PROVIDED PASSAGE ->
↓

Plunging Fiat sales leave its American future in doubt

Hardly anyone in America wants to buy a Fiat.

Fiat’s US sales are down 44% this year. The brand has sold just a third as many cars in 2018 as it did during the first six months of 2014, Fiat’s recent high-water mark. Americans bought far more Alfa Romeos than Fiats this year.

“You look at sales and wonder why the brand is still here,” said Rebecca Lindland, analyst for Cox Automotive.

The company sells four models in America: The Fiat 500, the 500L and 500X, which are three different vehicles, and the Spider. All are subcompact cars, which are falling out of favor with American customers.

As sales fall, Fiat Chrysler has pulled spending for its small car brand. The company made clear it wants to emphasize trucks and SUVs over sedans going forward. Fiat, Dodge and Chrysler brands are collectively slated to receive just 25% of of the company’s investment spending — the lion’s share will go to Ram and Jeep.

“Nobody is making much of any money on cars, especially small, cheap cars,” said Michelle Krebs, analyst for AutoTrader.

Fiat could face an additional hurdle: the Trump administration’s threat to impose tariffs on imported cars, particularly on those from Europe. That could significantly raise the price of Fiats — potentially the final straw for an automaker already moving in another direction.

↑

BRIEF ->
Write a continuation of the article on Fiat's falling US sales, beginning right after its last sentence.

ENTRIES SUPPLIED ->
↓

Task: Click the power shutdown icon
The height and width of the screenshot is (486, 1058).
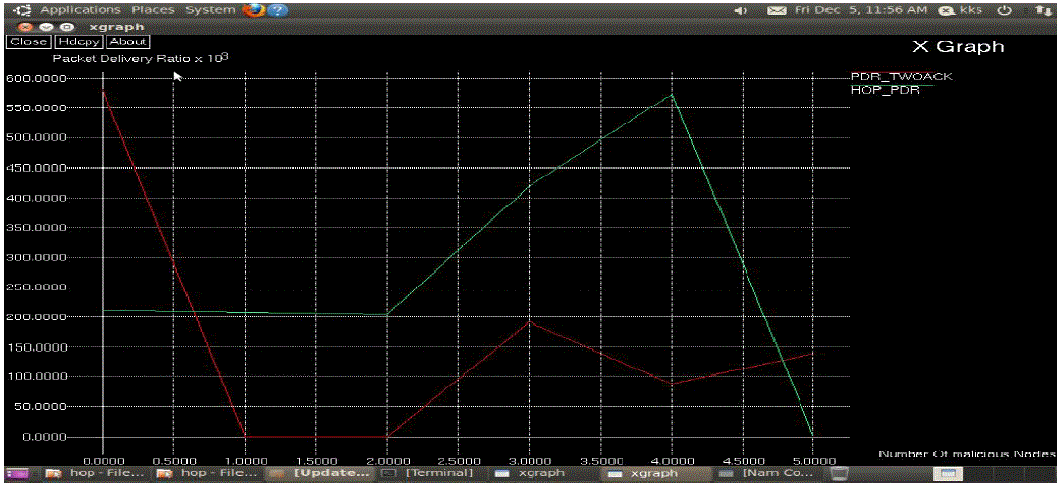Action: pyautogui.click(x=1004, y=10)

↑
↓

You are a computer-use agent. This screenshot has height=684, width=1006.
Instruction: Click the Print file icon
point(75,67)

↑

RESPONSE FOR THIS EXERCISE ->
Fiat rescued Chrysler from bankruptcy in 2009. The Italian brand returned to the US market two years later, following a three-decade absence.

The brand never took off in the United States. Without, much demand or commitment from the company, many dealers probably don’t want to continue giving their own resources and floor space to selling Fiats.

“There’s not the demand for cars and there’s not much profit in them, especially for dealers,” said Krebs.

But the dealers have paid the dealership rights, and made investments to sell the brand. The company’s decision whether or not to kill the Fiat brand in the United States may come down to the dealership math.

“It could all depend on how much it is to buy them out,” said Lindland. “If you’re sitting there as a dealer, you’ll want some sort of reparations.”

Only 13 American dealerships sell Fiat as their only Fiat Chrysler brand. Most of Fiat’s nearly 400 US dealerships also sell Chryslers, Dodges, Jeeps and Rams. About 100 sell Alfa Romeos.